The data presented here extend the results of a preliminary study from our institution that included only ALK-positive ALCL tumors and a smaller number of HD tumors.12 Our findings are also in agreement with two recent reports that demonstrated no evidence of c-kit immunoreactivity in a total of 32 HD tumors.10, 11 These results and our data are contrary to those of Pinto et al7 who found c-kit expression in fresh-frozen sections of 11 of 16 ALCL and 11 of 21 HD tumors. Subsequently, the same group reported that five of six HD cell lines expressed functional c-kit receptor.8 In both studies, the authors used the 17F11 monoclonal antibody that recognizes an extracellular domain of c-kit. The 17F11 antibody was raised by immunization of a Balb/c mouse with leukemic blasts from a patient with acute non-lymphocytic leukemia and was reported to react positively with most leukemic blasts of myeloid, but not lymphoid, lineage. The authors reported that 17F11 specifically recognized the c-kit gene product in NIH-3T3 fibroblasts transfected with the human c-kit gene.24 However, subsequent functional studies showed that the corresponding epitope of 17F11 was not competing for stem cell factor (SCF), the c-kit ligand-binding site.25 The 17F11 antibody is no longer commercially available and we could not test its immunoreactivity in this study.

Our data, showing absence of c-kit expression in HD and ALCL cell lines, are supported, in part, by a recent preclinical study by Re et al.11 They reported that only one of six HD cell lines tested, the L-1236 cell line, was positive for c-kit by flow cytometry. We also demonstrate here that treatment with different doses of imatinib did not affect proliferation or viability of two ALCL and three HD cell lines (Figure 4). Annexin V/7-AAD staining also confirmed that HD and ALCL cells treated with imatinib do not undergo chemotherapy-induced apoptosis (Figure 5). Our data are supported by the results of two other studies. Re et al11 showed that the proliferation of L-1236 cells was not influenced by stimulation with SCF, anti-SCF antibody, or imatinib. Ergin et al26 demonstrated that imatinib had only a minimal effect on apoptosis of three ALCL cell lines (Karpas 299, SUPM2, and SU-DHL-1).

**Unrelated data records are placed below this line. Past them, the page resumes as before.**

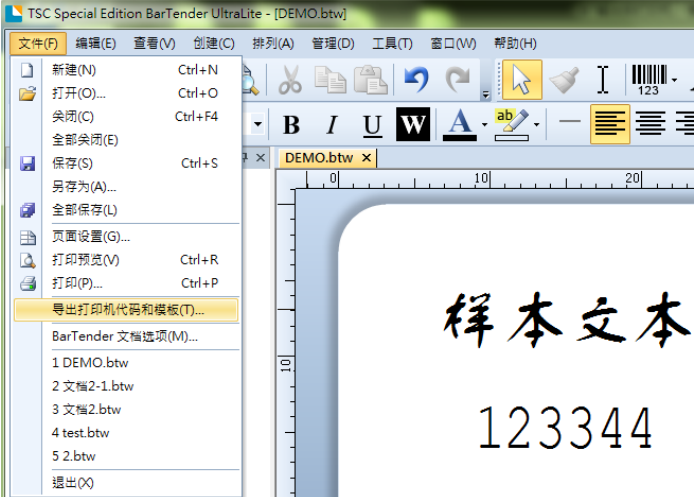Toggle Italic text formatting
Screen dimensions: 694x497
click(332, 125)
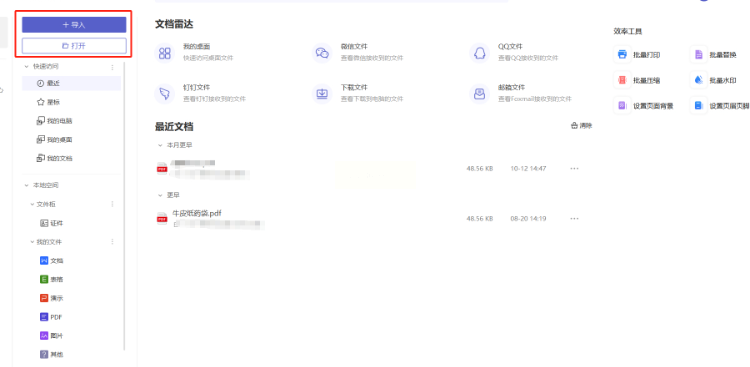The image size is (750, 367).
Task: Open the 下载文件 download icon
Action: pyautogui.click(x=322, y=94)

The explanation for the remarkable discrepancy between the studies of Pinto et al7 and Aldinucci and colleagues8, 9 with our data regarding c-kit expression in HD and ALCL is uncertain. However, a cross reaction of the 17F11 antibody with an unrelated epitope cannot be excluded, since the results obtained using this antibody have not been confirmed using other commercially available antibodies. In addition, independent work from others using immunohistochemical methods with widely used antibodies failed to show c-kit expression in the HRS cells of HD.10, 11 At the RNA level, Aldinucci et al8 have reported that c-kit RNA is detected in HD-derived cell lines. We also tested the primers and RT-PCR conditions as described in their study.8 Although we observed multiple RT-PCR products in ethidium-stained gels using the HD and ALCL cell lines we tested, following Southern blot transfer and hybridization with a specific c-kit probe there was no hybridization (data not shown). Thus, we believe that these RT-PCR products are likely to be nonspecific.

We conclude that c-kit RNA and protein are consistently not expressed in HD and ALK-positive ALCL cell lines and tumors or in cutaneous ALCL tumors and that c-kit is only rarely (<5%) expressed in ALK-negative ALCL tumors. All cases of lymphomatoid papulosis were also negative for c-kit. In addition, imatinib does not seem to be active in HD and ALCL in vitro. These findings suggest that c-kit is probably not an appropriate target for therapeutic agents such as imatinib in the treatment of patients with HD and ALCL.